I sat in bed for a few minutes trying to regain some rational thinking, when I heard an off-key whistle coming from the living room. It wasn't loud, but it was very distinct. I've never been this scared. Never. I always knew that Gabe was a psychopath, but I couldn't fathom how crazy he really was. I slowly climbed out of bed, turned my light on, and headed out of my room. As I approached the living room, the whistle became louder and even creepier. I saw a figure on my couch, and I knew I had to get over my fears and somehow get him out of here. As I approached him, the whistle sounded like.. It wasn't even coming from him. But I kept approaching him, and he was right in front of me. Something wasn't right, though. The whistle wasn't coming from there. It was... It was coming... well I didn't know yet.

I reached to touch Gabe on the shoulder, and when I touched him... when I touched him he fell over, and his face was looking at me, and there was a big smile on his face. But... But... his eye sockets were empty... and he wasn't moving. It's like, now I know this might sound crazy, but it's like his body was a shell and there was something hiding inside of that shell. His "shell's" odd smile was still formed onto his face, like it was glued there. And the whistle. I could still hear the whistle, it was coming from... under the couch. Nonetheless, I lost all of my rational thinking and ran.

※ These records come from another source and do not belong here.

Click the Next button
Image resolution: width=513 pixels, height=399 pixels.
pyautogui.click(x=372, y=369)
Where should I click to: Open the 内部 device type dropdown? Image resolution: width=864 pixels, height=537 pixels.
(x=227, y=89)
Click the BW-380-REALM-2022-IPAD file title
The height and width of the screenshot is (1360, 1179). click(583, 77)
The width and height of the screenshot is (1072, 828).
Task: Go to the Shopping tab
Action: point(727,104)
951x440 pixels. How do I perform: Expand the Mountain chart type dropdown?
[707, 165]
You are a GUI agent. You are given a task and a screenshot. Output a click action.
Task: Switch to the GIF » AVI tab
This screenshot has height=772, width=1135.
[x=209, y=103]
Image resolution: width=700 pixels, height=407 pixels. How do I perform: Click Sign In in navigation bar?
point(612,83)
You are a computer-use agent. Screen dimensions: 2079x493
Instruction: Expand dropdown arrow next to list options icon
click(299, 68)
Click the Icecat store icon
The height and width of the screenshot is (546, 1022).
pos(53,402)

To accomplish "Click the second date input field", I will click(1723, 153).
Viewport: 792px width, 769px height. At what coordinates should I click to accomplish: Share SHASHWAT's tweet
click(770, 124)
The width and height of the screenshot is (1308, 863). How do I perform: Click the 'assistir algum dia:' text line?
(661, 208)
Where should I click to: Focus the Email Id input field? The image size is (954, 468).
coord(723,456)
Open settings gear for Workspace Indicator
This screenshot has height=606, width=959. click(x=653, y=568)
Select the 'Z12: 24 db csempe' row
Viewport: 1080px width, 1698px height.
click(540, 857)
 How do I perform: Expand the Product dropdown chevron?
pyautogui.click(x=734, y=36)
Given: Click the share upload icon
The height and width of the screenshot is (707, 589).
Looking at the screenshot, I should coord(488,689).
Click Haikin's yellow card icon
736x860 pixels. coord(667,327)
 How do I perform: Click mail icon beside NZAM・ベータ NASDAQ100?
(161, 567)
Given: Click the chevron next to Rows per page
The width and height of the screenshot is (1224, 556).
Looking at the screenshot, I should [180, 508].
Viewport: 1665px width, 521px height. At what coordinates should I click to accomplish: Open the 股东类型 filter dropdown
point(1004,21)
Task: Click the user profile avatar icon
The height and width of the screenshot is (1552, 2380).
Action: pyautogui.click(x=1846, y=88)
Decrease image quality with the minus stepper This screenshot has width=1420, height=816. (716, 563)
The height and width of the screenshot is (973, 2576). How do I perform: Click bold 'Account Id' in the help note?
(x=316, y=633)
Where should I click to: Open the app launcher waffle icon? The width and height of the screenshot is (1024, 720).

I don't know what happened after that, but I woke up a few days later in a mental hospital. Which is where I'm currently writing this. I know no one will believe me, but I have to get this out. I still hear that whistle sometimes, seeping through the barred window of my cell. I hear it every night. And I always close my eyes and try to fall asleep, because I don't want to know what's on the other side of that window. I don't know how long I can take this, but I'm planning my suicide.

Please, if you're reading this, do NOT mess with Gabe.